§ **Required work**
Search the records below for the word "Fang". Copy each line where it occurs.

§ **Information**
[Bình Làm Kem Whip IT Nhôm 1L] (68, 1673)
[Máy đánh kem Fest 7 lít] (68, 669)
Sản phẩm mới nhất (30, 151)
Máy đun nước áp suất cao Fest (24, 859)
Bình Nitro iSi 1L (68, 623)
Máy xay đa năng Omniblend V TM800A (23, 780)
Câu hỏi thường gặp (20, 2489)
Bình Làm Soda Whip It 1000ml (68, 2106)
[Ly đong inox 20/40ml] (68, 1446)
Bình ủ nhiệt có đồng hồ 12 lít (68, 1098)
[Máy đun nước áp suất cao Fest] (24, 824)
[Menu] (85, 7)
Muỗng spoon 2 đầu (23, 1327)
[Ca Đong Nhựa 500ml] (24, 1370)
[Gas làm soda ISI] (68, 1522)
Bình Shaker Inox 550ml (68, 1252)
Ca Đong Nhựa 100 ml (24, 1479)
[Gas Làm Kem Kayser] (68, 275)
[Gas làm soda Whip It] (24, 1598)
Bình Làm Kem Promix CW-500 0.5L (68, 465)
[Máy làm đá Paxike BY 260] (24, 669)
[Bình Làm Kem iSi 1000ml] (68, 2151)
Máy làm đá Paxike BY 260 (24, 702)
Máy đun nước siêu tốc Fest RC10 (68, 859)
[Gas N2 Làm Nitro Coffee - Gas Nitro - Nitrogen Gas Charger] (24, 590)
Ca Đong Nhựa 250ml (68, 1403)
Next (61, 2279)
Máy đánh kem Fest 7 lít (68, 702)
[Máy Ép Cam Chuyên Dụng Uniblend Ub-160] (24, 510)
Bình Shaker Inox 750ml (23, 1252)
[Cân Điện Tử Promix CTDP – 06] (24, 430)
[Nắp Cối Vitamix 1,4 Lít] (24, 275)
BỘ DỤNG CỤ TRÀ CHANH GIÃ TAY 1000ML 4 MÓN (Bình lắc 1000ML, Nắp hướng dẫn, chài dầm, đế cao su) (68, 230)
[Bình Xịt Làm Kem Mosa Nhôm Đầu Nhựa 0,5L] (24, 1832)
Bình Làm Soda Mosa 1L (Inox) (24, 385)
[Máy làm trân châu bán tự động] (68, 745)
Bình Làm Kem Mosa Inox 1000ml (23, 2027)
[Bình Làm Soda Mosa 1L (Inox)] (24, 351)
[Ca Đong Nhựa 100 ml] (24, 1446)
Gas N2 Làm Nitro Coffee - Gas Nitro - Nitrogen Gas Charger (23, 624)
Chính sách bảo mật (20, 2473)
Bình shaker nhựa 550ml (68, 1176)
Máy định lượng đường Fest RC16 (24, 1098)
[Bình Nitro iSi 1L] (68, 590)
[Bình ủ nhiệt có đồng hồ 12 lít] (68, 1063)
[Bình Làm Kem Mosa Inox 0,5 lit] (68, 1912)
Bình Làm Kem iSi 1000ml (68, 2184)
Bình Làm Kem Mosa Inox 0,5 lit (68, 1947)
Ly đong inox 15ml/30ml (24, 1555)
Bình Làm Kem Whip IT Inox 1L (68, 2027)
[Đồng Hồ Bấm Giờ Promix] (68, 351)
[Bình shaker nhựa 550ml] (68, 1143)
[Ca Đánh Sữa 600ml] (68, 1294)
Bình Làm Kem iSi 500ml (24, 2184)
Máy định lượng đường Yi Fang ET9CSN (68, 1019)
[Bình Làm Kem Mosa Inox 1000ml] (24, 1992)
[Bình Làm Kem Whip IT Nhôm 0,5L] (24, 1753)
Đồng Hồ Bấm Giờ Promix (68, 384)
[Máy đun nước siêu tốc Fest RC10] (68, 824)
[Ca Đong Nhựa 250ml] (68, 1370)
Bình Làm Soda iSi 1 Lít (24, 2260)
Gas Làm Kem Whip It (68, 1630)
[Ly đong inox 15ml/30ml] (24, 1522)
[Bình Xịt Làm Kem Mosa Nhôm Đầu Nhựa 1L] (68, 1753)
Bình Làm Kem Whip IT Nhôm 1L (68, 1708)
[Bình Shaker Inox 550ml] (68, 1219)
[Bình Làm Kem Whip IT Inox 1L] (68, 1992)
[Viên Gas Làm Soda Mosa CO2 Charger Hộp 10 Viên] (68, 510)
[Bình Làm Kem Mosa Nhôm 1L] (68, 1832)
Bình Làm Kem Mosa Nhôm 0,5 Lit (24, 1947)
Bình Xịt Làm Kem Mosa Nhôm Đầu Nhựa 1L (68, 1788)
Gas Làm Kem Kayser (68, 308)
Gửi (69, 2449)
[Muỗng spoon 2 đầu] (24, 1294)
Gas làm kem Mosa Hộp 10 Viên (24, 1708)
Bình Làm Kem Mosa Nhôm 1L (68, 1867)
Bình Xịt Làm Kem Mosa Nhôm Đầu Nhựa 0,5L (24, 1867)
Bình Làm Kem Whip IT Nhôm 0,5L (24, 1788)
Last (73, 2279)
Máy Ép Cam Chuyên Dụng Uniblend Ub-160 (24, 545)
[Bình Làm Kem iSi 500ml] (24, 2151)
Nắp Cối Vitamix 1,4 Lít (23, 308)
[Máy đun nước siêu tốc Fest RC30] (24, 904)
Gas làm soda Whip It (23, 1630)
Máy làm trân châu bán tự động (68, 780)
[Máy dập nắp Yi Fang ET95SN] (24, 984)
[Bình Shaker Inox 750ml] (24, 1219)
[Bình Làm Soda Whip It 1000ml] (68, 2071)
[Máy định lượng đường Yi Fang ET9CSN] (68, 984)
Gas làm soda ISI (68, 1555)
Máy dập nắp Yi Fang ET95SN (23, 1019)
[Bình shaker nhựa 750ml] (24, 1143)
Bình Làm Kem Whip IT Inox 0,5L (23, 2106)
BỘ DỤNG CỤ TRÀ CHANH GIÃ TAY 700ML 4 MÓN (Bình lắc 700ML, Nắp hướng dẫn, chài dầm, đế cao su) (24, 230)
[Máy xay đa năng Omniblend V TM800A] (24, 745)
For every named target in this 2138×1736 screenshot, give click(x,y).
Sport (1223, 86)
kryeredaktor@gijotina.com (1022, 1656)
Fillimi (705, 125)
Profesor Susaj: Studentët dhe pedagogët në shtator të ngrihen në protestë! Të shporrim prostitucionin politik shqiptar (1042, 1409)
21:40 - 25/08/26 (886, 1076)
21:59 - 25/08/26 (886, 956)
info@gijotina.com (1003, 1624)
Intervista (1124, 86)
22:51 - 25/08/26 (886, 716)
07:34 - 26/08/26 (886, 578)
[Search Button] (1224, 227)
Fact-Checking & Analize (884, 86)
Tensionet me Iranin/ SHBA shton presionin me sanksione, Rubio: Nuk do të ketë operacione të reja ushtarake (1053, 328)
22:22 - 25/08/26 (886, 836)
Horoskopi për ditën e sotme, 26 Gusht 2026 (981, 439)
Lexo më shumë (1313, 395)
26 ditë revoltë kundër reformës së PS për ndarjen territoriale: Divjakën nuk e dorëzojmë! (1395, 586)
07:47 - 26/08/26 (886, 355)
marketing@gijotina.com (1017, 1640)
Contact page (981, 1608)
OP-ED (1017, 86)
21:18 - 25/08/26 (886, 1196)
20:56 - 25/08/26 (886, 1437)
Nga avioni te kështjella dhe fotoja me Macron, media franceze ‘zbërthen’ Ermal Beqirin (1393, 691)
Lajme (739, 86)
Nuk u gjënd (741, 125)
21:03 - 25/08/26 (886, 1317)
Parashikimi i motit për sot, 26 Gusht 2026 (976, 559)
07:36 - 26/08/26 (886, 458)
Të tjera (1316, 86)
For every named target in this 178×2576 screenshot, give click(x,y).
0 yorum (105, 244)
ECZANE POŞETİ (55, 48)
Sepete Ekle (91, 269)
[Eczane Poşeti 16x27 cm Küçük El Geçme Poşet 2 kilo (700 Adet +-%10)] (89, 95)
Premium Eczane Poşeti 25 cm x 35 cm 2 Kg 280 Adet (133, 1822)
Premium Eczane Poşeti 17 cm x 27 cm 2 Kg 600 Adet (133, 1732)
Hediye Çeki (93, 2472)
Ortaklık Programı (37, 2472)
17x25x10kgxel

§ **Output for this task**
Máy định lượng đường Yi Fang ET9CSN (68, 1019)
[Máy dập nắp Yi Fang ET95SN] (24, 984)
[Máy định lượng đường Yi Fang ET9CSN] (68, 984)
Máy dập nắp Yi Fang ET95SN (23, 1019)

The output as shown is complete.